Varney traveled to Vancouver to learn what health care is actually like in Canada. Contrary to popular belief, she found health care works pretty well. In a note to me, Varney said:
"I would say as an American health reporter there is a lot of pressure inside news rooms to give the Canadian horror stories equal footing with what my reporting actually found---which was that the Canadian system is by-and-large a functioning system that covers everyone for half the cost with enviable health outcomes."
Varney told a compelling and interesting story that directly contradicts the ads now running on U.S. television....As for the long waits Canadians supposedly endure, the number of people who do that is "vanishingly small." The illusion has been created, said [Canadian health expert Robert] Evans, that there are lines of people near death wanting services in Canada. He called that "absolute nonsense." The government has recently taken steps to alleviate whatever waits existed, by establishing national benchmarks and allocating more money for certain types of care.
But instead of such thoughtful reporting, instead we get some of the Sunday talk shows and recent articles spreading granny-killing claims or the notion that health reform is a budget-buster that will bankrupt the government; that latter claim is based largely on an early partial draft of one bill assessed by the Congressional Budget Office, later supplanted by a more thorough review, which has been rarely mentioned.
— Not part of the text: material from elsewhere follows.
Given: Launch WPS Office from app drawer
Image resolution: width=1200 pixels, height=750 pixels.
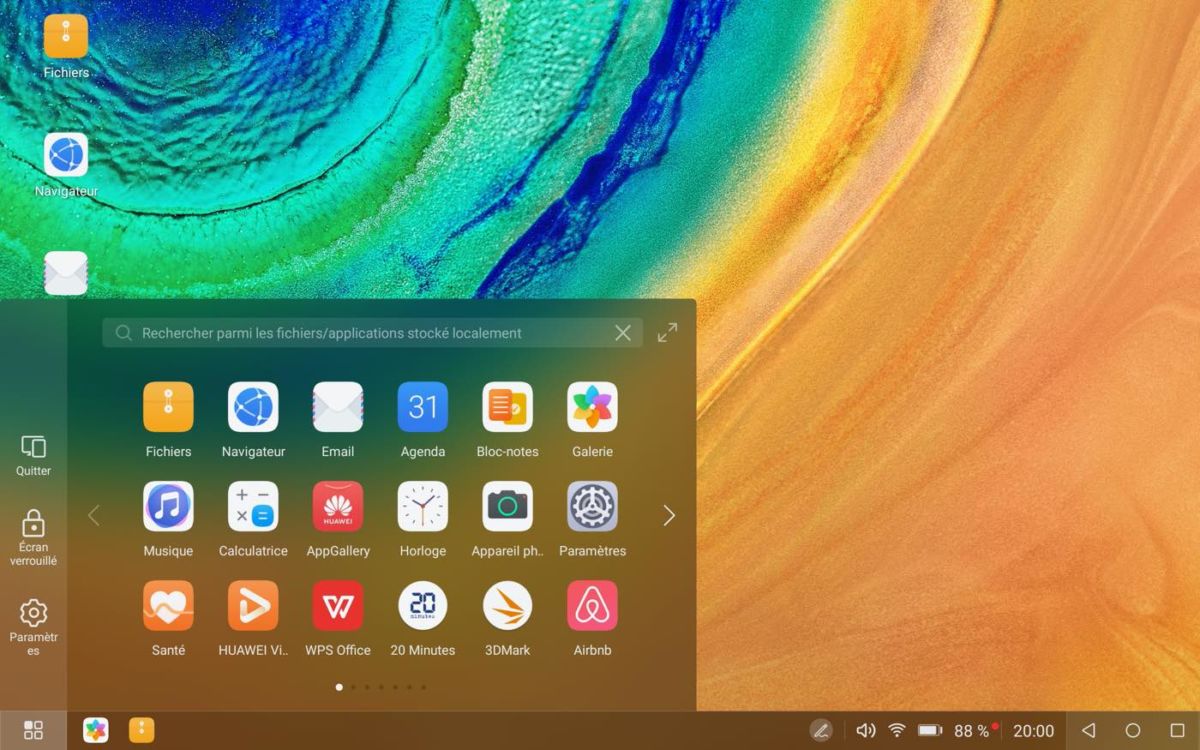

In fact, as Media Matters for America, reported yesterday on claims of $1 trillion for health reform by Fox News pundits Mara Liasson and Chris Wallace :
Suggestion the bill has a $1 trillion "price tag" is false
CBO found that the House tri-committee bill would increase the federal budget deficit by $239 billion over 10 years -- not $1 trillion. In its July 17 cost estimate of the bill as introduced, CBO explained that its "estimate reflects a projected 10-year cost of the bill's insurance coverage provisions of $1,042 billion, partly offset by net spending changes that CBO estimates would save $219 billion over the same period, and by revenue provisions that [the Joint Committee on Taxation] estimates would increase federal revenues by about $583 billion over those 10 years." CBO thus concluded the legislation "would result in a net increase in the federal budget deficit of $239 billion over the 2010-2019 period."
Wallace and Liasson join New York Times, CNBC's Bartiromo, Fox News' Rove in advancing false cost estimate....
Add all that misinformation to the $133 million the health industry spent on lobbying in just the second quarter of this year, it's not surprising why progressives are seeking so much citizen support in the fight for health care reform. Now they have the extra public relations burden of showing, as Bill Scher of Campaign for America's Future has pointed out, "A Right-Wing Mob is Not A Majority."